- end_line
- 1979
- extracted_at
- 2026-01-30T20:48:09.927Z
- extracted_by
- structure-extraction-lambda
- start_line
- 1904
- text
- CHAPTER XVII.
They Regale Themselves With Their Pipes
“Ho! mortals! mortals!” cried Media. “Go we to bury our dead? Awake,
sons of men! Cheer up, heirs of immortality! Ho, Vee-Vee! bring forth
our pipes: we’ll smoke off this cloud.”
Nothing so beguiling as the fumes of tobacco, whether inhaled through
hookah, narghil, chibouque, Dutch porcelain, pure Principe, or Regalia.
And a great oversight had it been in King Media, to have omitted pipes
among the appliances of this voyage that we went. Tobacco in rouleaus
we had none; cigar nor cigarret; which little the company esteemed.
Pipes were preferred; and pipes we often smoked; testify, oh! Vee-Vee,
to that. But not of the vile clay, of which mankind and Etruscan vases
were made, were these jolly fine pipes of ours. But all in good time.
Now, the leaf called tobacco is of divers species and sorts. Not to
dwell upon vile Shag, Pig-tail, Plug, Nail-rod, Negro-head, Cavendish,
and misnamed Lady’s-twist, there are the following varieties:—Gold-
leaf, Oronoco, Cimaroza, Smyrna, Bird’s-eye, James-river,
Sweet-scented, Honey-dew, Kentucky, Cnaster, Scarfalati, and famed
Shiraz, or Persian. Of all of which, perhaps the last is the best.
But smoked by itself, to a fastidious wight, even Shiraz is not gentle
enough. It needs mitigation. And the cunning craft of so mitigating
even the mildest tobacco was well understood in the dominions of Media.
There, in plantations ever covered with a brooding, blue haze, they
raised its fine leaf in the utmost luxuriance; almost as broad as the
broad fans of the broad-bladed banana. The stalks of the leaf
withdrawn, the remainder they cut up, and mixed with soft willow-bark,
and the aromatic leaves of the Betel.
“Ho! Vee-Vee, bring forth the pipes,” cried Media. And forth they came,
followed by a quaint, carved cocoa-nut, agate-lidded, containing
ammunition sufficient for many stout charges and primings.
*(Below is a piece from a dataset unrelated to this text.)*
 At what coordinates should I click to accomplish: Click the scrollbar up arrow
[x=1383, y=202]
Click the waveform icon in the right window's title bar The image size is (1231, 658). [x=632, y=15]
Soon we were all smoking so hard, that the canopied howdah, under which
we reclined, sent up purple wreaths like a Michigan wigwam. There we
sat in a ring, all smoking in council—every pipe a halcyon pipe of
peace.
And among those calumets, my lord Media’s showed like the turbaned
Grand Turk among his Bashaws. It was an extraordinary pipe, be sure; of
right royal dimensions. Its mouth-piece an eagle’s beak; its long stem,
a bright, red-barked cherry-tree branch, partly covered with a close
network of purple dyed porcupine quills; and toward the upper end,
streaming with pennons, like a Versailles flag-staff of a coronation
day. These pennons were managed by halyards; and after lighting his
prince’s pipe, it was little Vee-Vee’s part to run them up toward the
mast-head, or mouthpiece, in token that his lord was fairly under
weigh.
But Babbalanja’s was of a different sort; an immense, black, serpentine
stem of ebony, coiling this way and that, in endless convolutions, like
an anaconda round a traveler in Brazil. Smoking this hydra, Babbalanja
looked as if playing upon the trombone.
Next, gentle Yoomy’s. Its stem, a slender golden reed, like musical
Pan’s; its bowl very merry with tassels.
Lastly, old Mohi the chronicler’s. Its Death’s-head bowl forming its
latter end, continually reminding him of his own. Its shank was an
ostrich’s leg, some feathers still waving nigh the mouth-piece.
“Here, Vee-Vee! fill me up again,” cried Media, through the blue vapors
sweeping round his great gonfalon, like plumed Marshal Ney, waving his
baton in the smoke of Waterloo; or thrice gallant Anglesea, crossing
his wooden leg mid the reek and rack of the Apsley House banquet.
Vee-Vee obeyed; and quickly, like a howitzer, the pipe-owl was reloaded
to the muzzle, and King Media smoked on.
“Ah! this is pleasant indeed,” he cried. “Look, it’s a calm on the
waters, and a calm in our hearts, as we inhale these sedative odors.”